LITTLE ROCK — Wine is not something that can be understood in the manner of Bernoulli’s principle or even Schrodinger’s cat experiment. There is little about it that can be proved and nothing about it to refute the authority of individual taste.
Wine is like music in that we like what we like. And while learning and exposure can lead us to appreciate that which we otherwise might not have, all of us have at our core a set of possibly immutable preferences that resist intellectual exercise.
Given this, you might think that people would simply be able to relax and drink what they like - and in the real world, this is what people seem to do. People happily consume white zinfandel and light beer, they eat chicken nuggets and watch American Idol, and they don’t much care that there are snobs who think these things declasse.
But people who drink wine seem especially attuned to brand names and the opinions of critics, so much sothat a wine writer like Robert Parker can amass enormous power simply by publishing his opinions. Parker seems to like wines with big fruit, high alcoholic content and low acidity, and he’s critical of “industrial” wines with little flavor and character.

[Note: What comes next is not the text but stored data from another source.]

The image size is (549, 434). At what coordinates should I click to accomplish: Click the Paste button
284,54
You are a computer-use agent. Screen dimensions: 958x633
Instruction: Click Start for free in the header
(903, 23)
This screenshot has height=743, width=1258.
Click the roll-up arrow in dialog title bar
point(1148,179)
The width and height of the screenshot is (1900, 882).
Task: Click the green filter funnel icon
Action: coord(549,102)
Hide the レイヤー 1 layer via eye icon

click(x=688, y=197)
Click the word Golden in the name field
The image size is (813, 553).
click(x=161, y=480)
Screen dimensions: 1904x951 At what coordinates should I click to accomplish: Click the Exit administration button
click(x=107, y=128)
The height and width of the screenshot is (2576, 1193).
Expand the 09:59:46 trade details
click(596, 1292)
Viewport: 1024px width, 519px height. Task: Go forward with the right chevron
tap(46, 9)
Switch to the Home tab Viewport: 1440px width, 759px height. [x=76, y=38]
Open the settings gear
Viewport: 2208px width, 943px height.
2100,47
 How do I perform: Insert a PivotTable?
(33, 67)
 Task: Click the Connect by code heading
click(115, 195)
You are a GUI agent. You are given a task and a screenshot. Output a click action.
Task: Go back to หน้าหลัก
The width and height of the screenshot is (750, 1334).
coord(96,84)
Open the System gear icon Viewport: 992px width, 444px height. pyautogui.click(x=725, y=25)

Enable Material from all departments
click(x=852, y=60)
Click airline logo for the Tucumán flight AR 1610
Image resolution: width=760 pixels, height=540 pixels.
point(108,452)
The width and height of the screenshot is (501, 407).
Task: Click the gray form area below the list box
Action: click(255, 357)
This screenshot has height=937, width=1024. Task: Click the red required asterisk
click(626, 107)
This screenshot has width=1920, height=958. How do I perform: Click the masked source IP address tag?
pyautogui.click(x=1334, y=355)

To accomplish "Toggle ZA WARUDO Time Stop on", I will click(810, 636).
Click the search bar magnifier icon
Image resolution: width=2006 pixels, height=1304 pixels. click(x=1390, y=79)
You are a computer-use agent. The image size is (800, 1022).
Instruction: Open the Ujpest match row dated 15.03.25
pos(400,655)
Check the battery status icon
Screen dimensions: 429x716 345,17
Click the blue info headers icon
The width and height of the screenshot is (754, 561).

In turn, Parker’s critics charge him with receiving what they consider fundamental flaws in wines - especially excessive oak and alcohol - as distinctions. Worse, they allege Parker is so powerful that winemakers - who stand to gain or lose millions of dollars or euros based on his reviews - purposefully make wines suited to his taste. The resultant “Parkerization” of wine has resulted in what some see as a homogenization of fine wines, with big, jammy reds with a kick as the dominant style.
Jonathan Nossiter is not a Parker fan.
Nossiter is a film director (with a film in production right now, Rio Sex Comedy, starring Matt Dillon and Charlotte Rampling) who has become one of the world’s leading exponents of a tricky idea called “terroir.”
Some people don’t believe in “terroir” and dismiss it as a primarily French marketing technique. The word itself refers to a confluence of factors, including but not limited to type of grapes, age of vines, climate, soil, elevation and sunlight, that go into producing a genuine first-class wine.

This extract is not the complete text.